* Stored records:
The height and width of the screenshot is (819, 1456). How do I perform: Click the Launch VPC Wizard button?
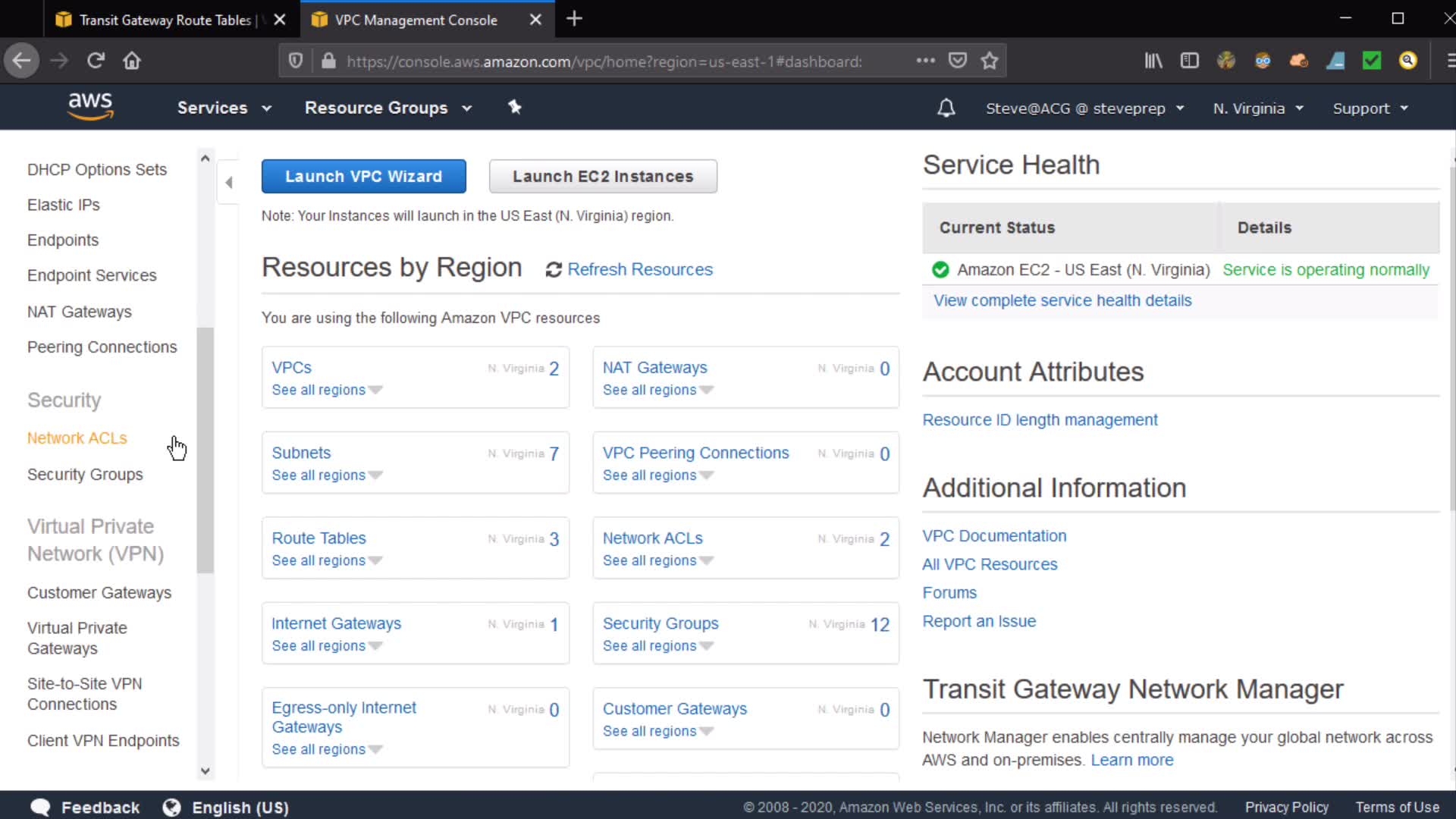click(363, 176)
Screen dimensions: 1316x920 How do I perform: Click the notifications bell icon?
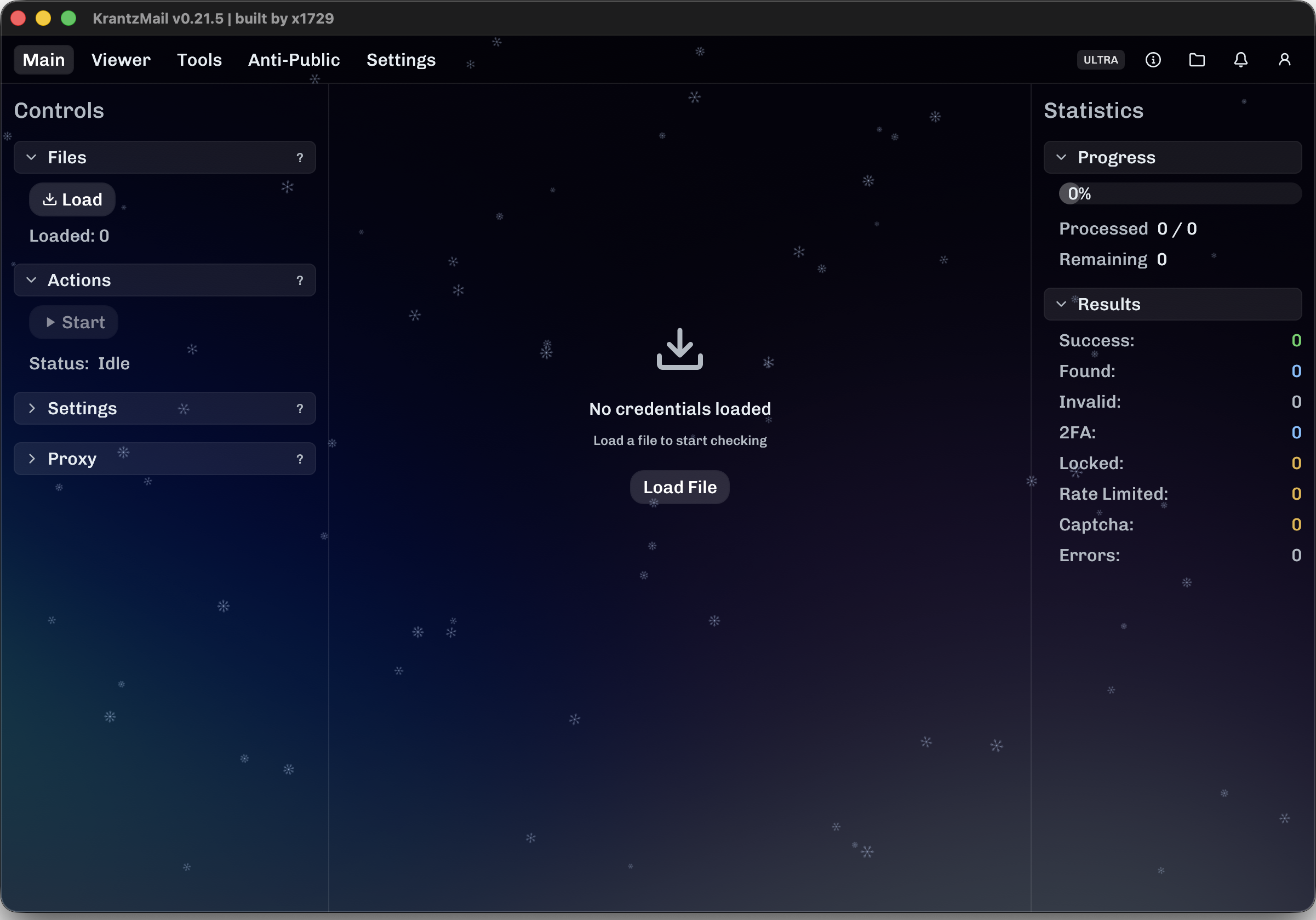point(1240,60)
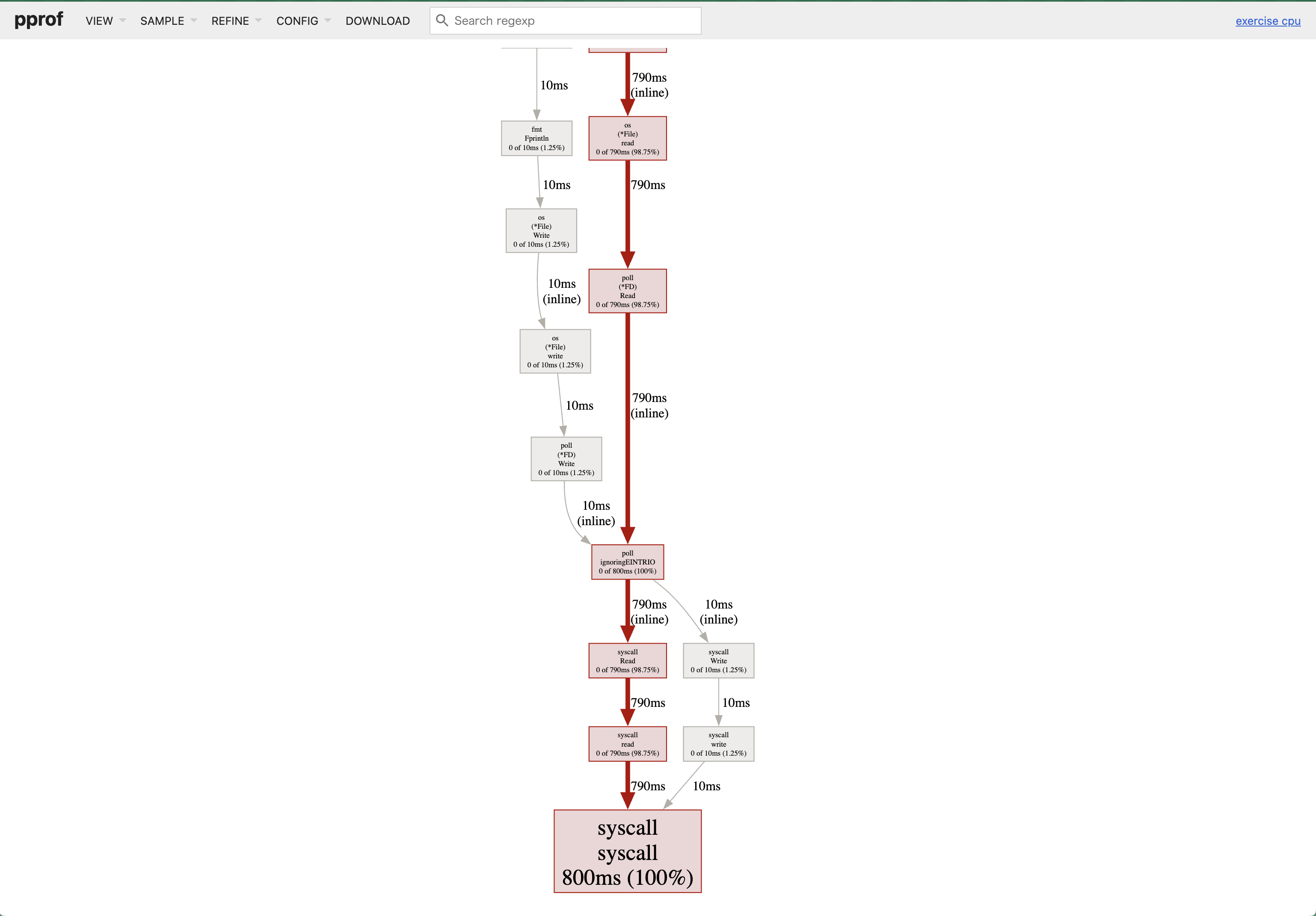The image size is (1316, 916).
Task: Open the SAMPLE dropdown menu
Action: pyautogui.click(x=168, y=21)
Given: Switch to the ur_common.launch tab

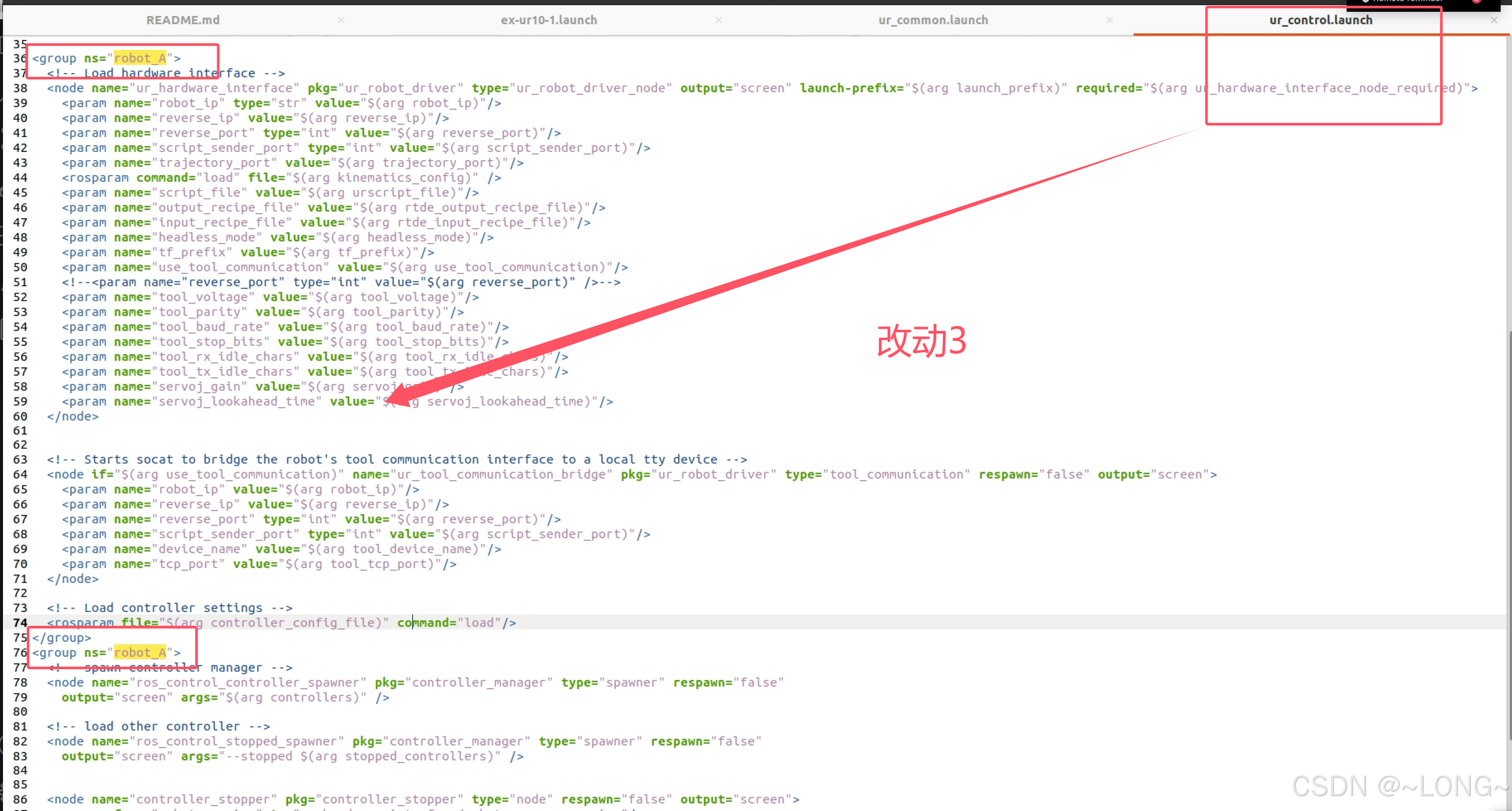Looking at the screenshot, I should (x=933, y=20).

* What the exercise asks: For each record above, write out every line exactly and skip the pictures.

* Solution to the problem:
The height and width of the screenshot is (819, 1456). How do I perform: Click the Launch VPC Wizard button?
click(363, 176)
Screen dimensions: 1316x920 How do I perform: Click the notifications bell icon?
point(1240,60)
The image size is (1316, 916).
Task: Open the SAMPLE dropdown menu
Action: pyautogui.click(x=168, y=21)
Given: Switch to the ur_common.launch tab

Looking at the screenshot, I should (x=933, y=20).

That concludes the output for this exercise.